Exercise brief: Within the listing below, give again exactly the lines between the one containing "Where should I" and the one containing "Viewport: 949px width, 535px", inclusive, pictures left aside.

** Data shown follows **

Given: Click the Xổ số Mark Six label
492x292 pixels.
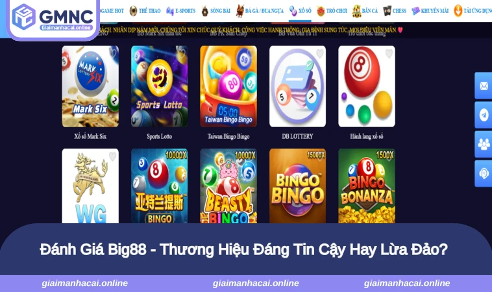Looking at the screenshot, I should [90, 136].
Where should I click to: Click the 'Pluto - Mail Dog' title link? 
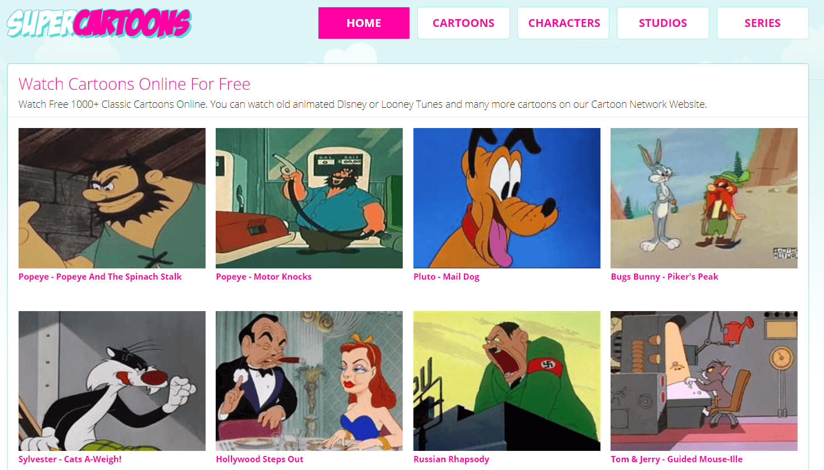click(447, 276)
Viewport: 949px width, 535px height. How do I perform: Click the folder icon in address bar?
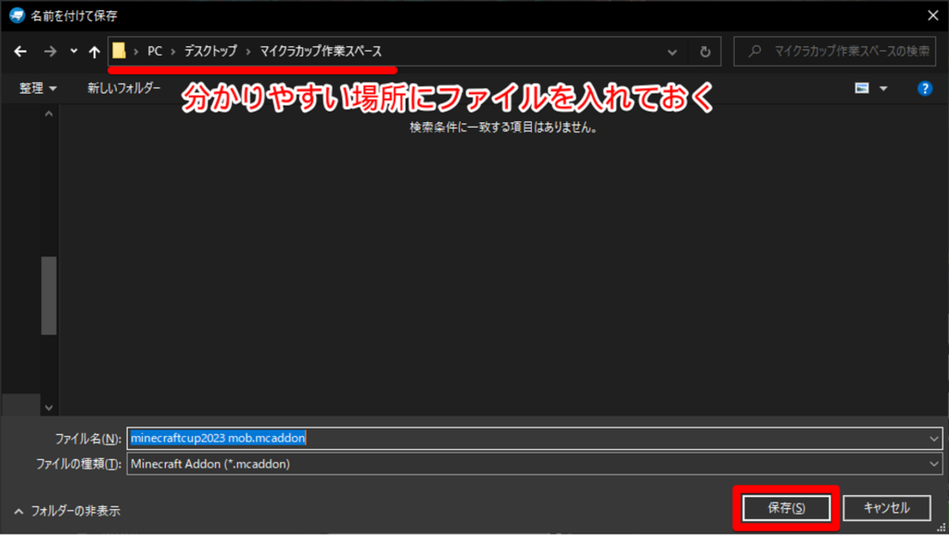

** End of Data shown **
** Data shown follows **

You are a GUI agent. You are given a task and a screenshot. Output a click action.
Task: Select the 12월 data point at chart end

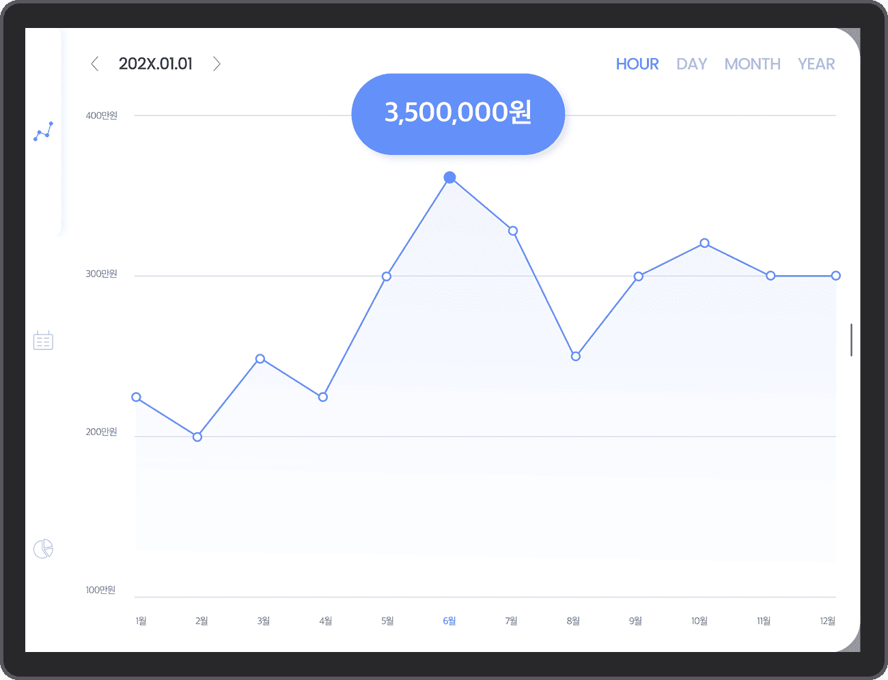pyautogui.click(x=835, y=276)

** End of Data shown **

Answer section:
Where should I click to: Click the 'Pluto - Mail Dog' title link? 
click(447, 276)
Viewport: 949px width, 535px height. How do I perform: Click the folder icon in address bar?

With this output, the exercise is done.